Saturday, September 6, 2008

Grass Mountain: Man vs. Bike (ok Man vs Man on Bike)

Clay and I went out to Grass Mountain this morning. The workout was a little different today. I have never run straight up the 2.7 mile climb, we always do it in an interval format. Today I decided I would see how long it would take me to run the whole way. We set it up as a race with me running and Clay on his mountain bike. He has biked to the top in around 23 minutes and I had reached the top in a 1 min run / 1 min power hike format in a total of 25:20. I figured I could probably run it about 1-2 min faster with steady running and thought we might be close at the finish.

We ran once up together on our usual interval format with Clay setting the pace. We reached the top in just over 28 minutes, jogged slowly down, refueled, and then Clay switched to the bike for the head to head matchup. I took the lead for the first 3/4 mile but Clay quickly caught me and created a nice lead as the hill levels out in the middle. The last half of the run was me trying to catch him on the steepest part of the hill. Every time I turned a corner I could see him ahead and I didn't appear to be gaining any ground. He finished about 1 minute ahead of me and my time was 23:20, 2 minutes faster than my interval format time. Average pace was 8:37. It was an all out effort for both of us as Clay beat his previous time by a full minute.
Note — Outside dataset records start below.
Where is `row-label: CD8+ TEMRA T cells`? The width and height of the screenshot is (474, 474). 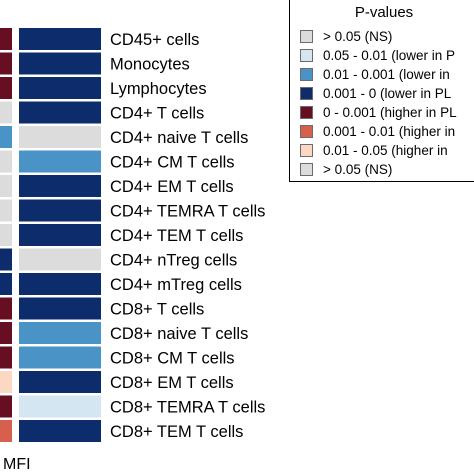 row-label: CD8+ TEMRA T cells is located at coordinates (188, 408).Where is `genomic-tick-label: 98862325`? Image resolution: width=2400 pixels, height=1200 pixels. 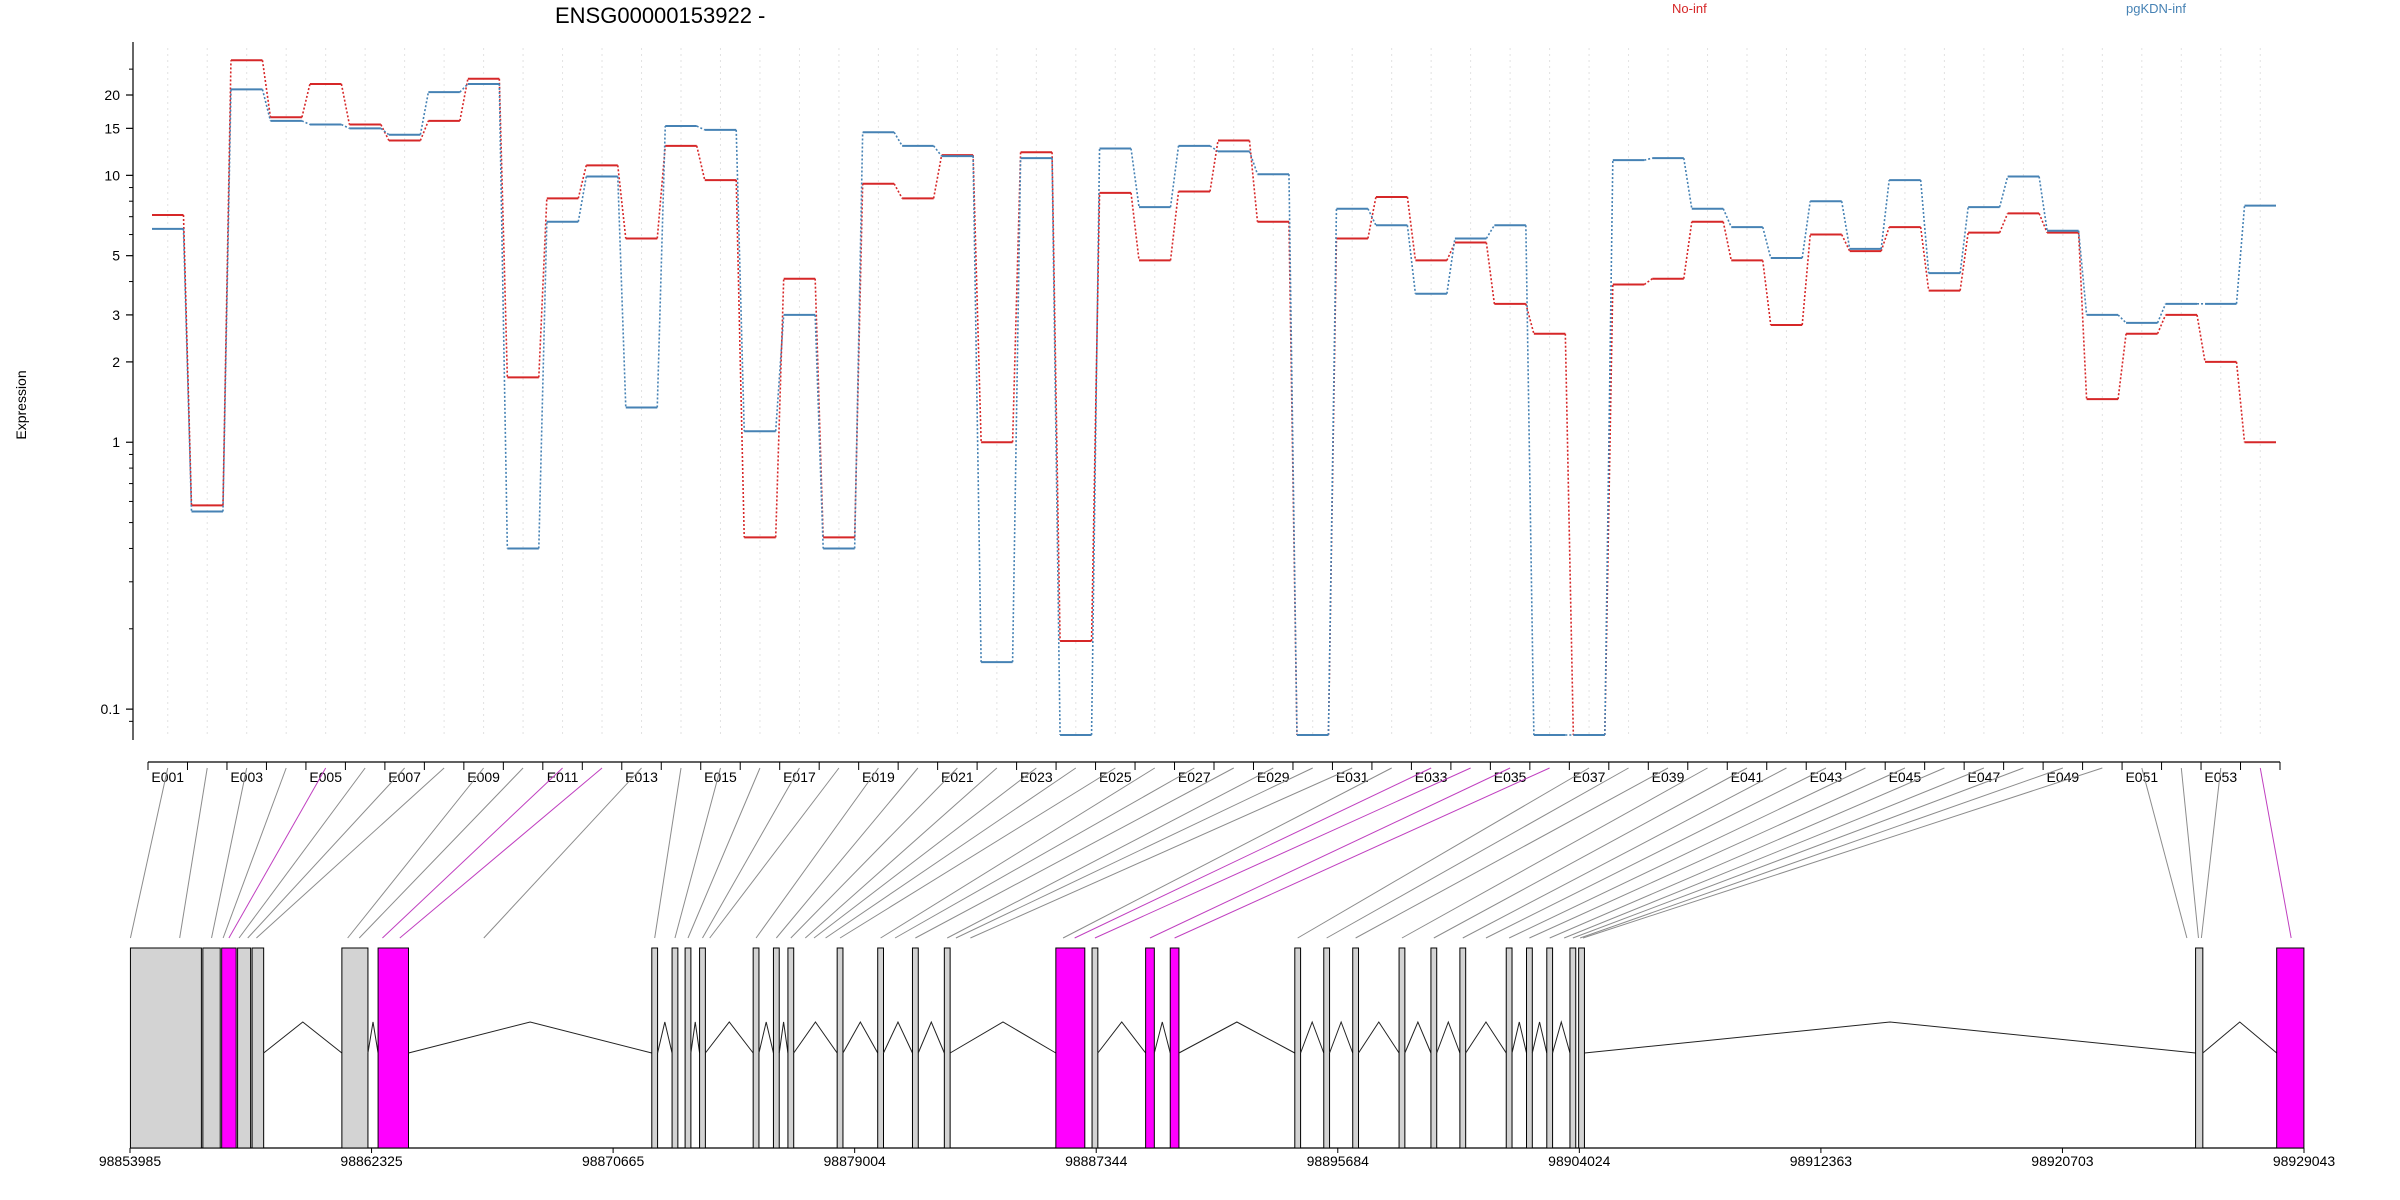 genomic-tick-label: 98862325 is located at coordinates (372, 1161).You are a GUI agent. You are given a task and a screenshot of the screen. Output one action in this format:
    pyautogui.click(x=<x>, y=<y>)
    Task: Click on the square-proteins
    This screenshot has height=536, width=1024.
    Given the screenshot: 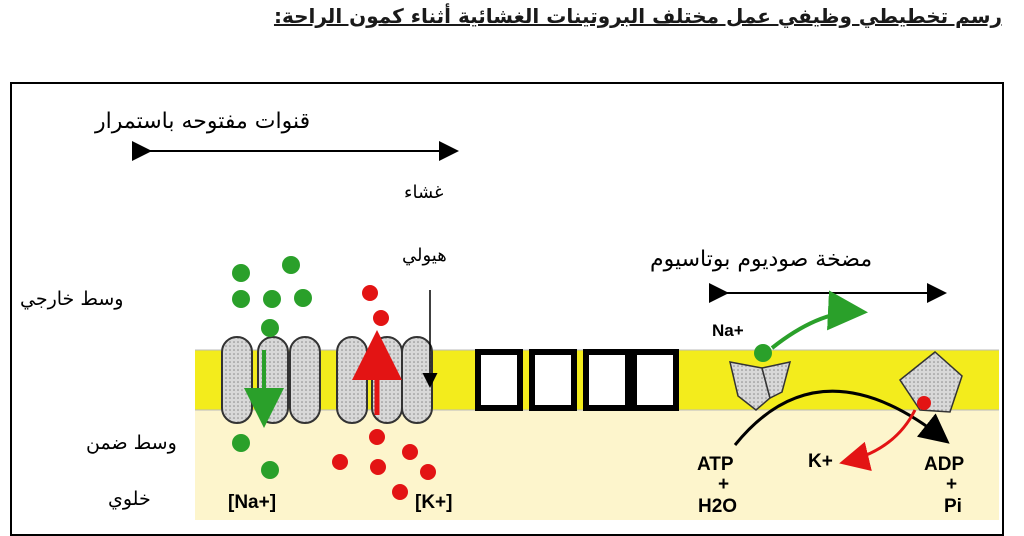 What is the action you would take?
    pyautogui.click(x=577, y=380)
     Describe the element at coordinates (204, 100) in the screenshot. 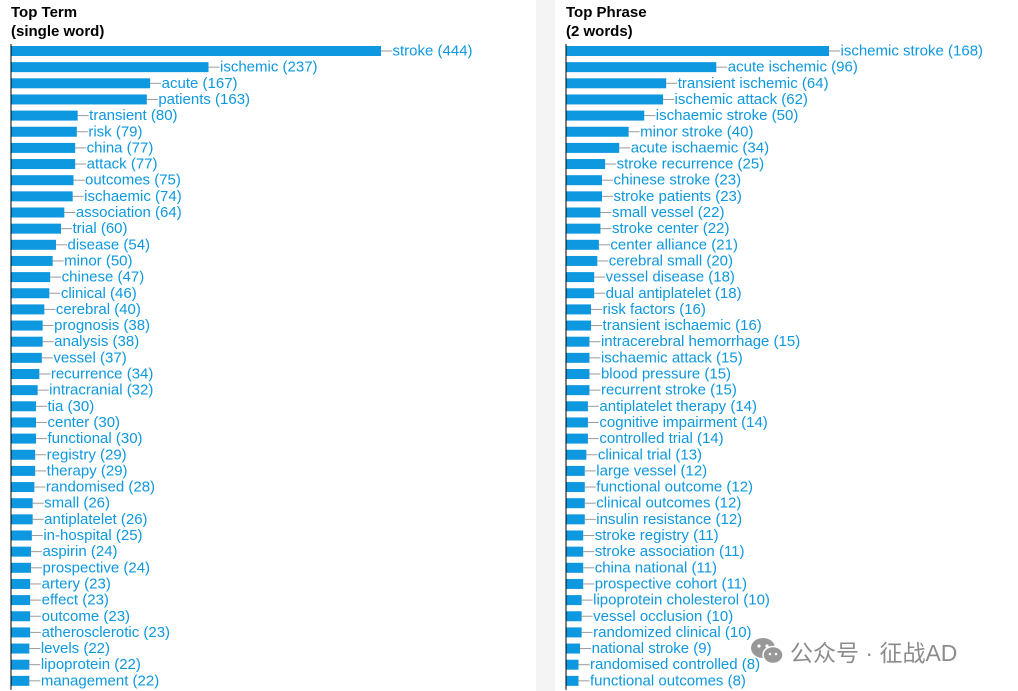

I see `term-data-label: patients (163)` at that location.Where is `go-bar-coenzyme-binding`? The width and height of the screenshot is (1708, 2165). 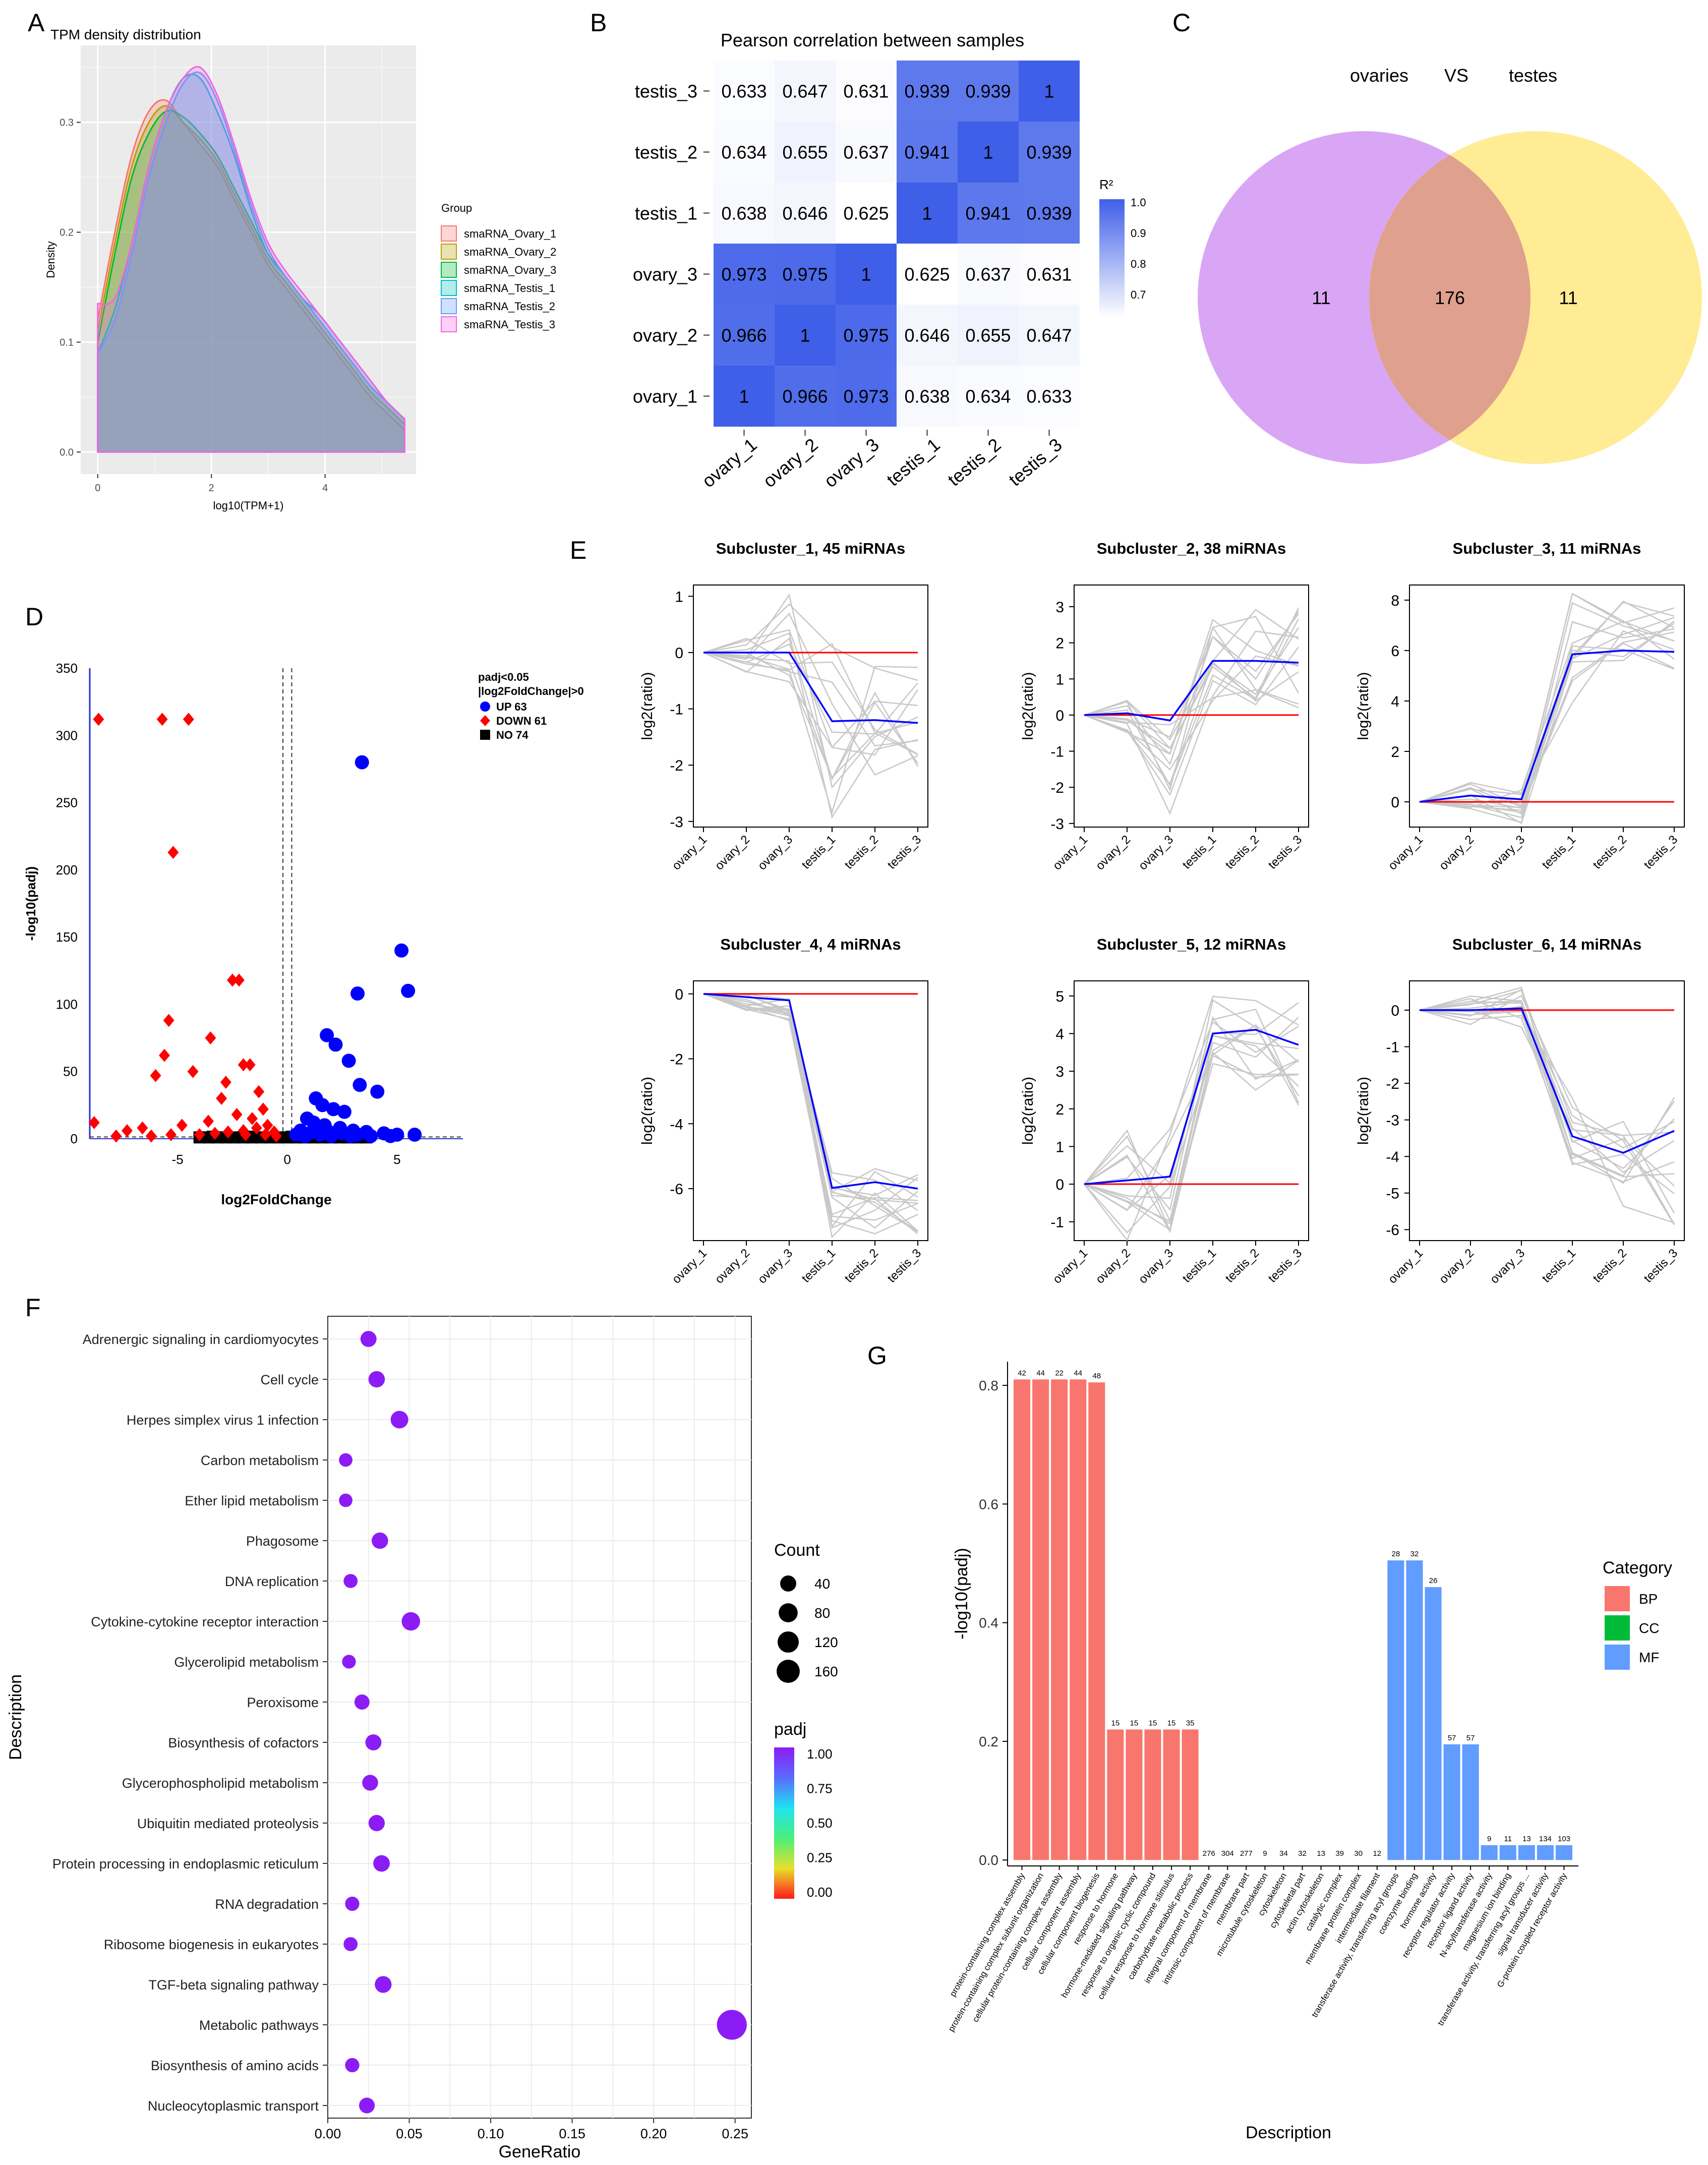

I hit the mile mark at just under 8:00, was at mile 2 at 16:30 (8:30 mile) and then it took me 7:00 to run the last .7 of a mile (which is 10 min pace). It really gets steep toward the end (averages about 15% grade). 6 mph at a 15% grade is equivalent to 5 min/mile effort on Jack Daniels, PhD treadmill grade effort chart.

It took 2.5 minutes to reach my steady heart rate of 170-174 and I maintained it for the duration of the run. With an approximate max HR of 190 this would be about 90% of my max or a threshold run, with a cool down back down the mountain.

Total mileage for the day was 11 miles.



I have found some pretty good info online this week that I would like to share.

First Runners World listed schools that offer marathon training classes here.

I found two great quotes in a Perform Better magazine.
The first is: "Any trainer/coach can make an athlete tired. But not every trainer/coach knows how to mae them better" - Brian Grasso, YCS.
He has a great website here with some interesting articles about training kids at various developmental stages. He lists 4 sports that he feels every pre-teen child should participate in to develop in to a well rounded athlete. Can you guess which 4 sports ...................................soccer, swimming, martial arts, and gymnastics. You can read his reasoning here.

The second quote is: "It is absolutely possible to add fitness to dysfunction, but that doesn't make it right." - Gray Cook, MSPT, OCS, CSCS
This is what sets a Physical Therapist apart from ATC's and trainers. We correct the dysfunction and add stregnth on top of that. Check out Gray Cook's website here.

The last great info pieces that I found were video clips of a coaching seminar where Pat Tyson (Mead HS and now Univ. Kentucky coach), Terrence Mahon (coach of Deena Kastor & Ryan Hall), and Juli Henner (Georgetown Univ. coach) discuss CORE TRAINING and SUPPLIMENTAL VARIATION. Terrence has the best commentary and both videos below are worth a watch (about 8 min each). Terrance has a great definition of core training and really GETS IT. They also talk about becoming and ATHLETE and not just a RUNNER.




2 comments:

Anonymous said...

The last comment on becoming an athlete and not just a runner. Haven't we heard this somewhere before?

Anonymous said...

My time was 22:41 on bike about 30 seconds ahead of you but i let off the last 1/4 mile. So i think a one min head start is about right.